Exercise brief - Locate the line that contains "Task: Open the notifications bell". Print it and every subsequent line through the final line of the records, exactly and only those.
(Records shown)
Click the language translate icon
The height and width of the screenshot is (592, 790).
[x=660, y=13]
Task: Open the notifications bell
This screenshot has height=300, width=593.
(End Records shown)
Solution -
Task: Open the notifications bell
This screenshot has height=300, width=593.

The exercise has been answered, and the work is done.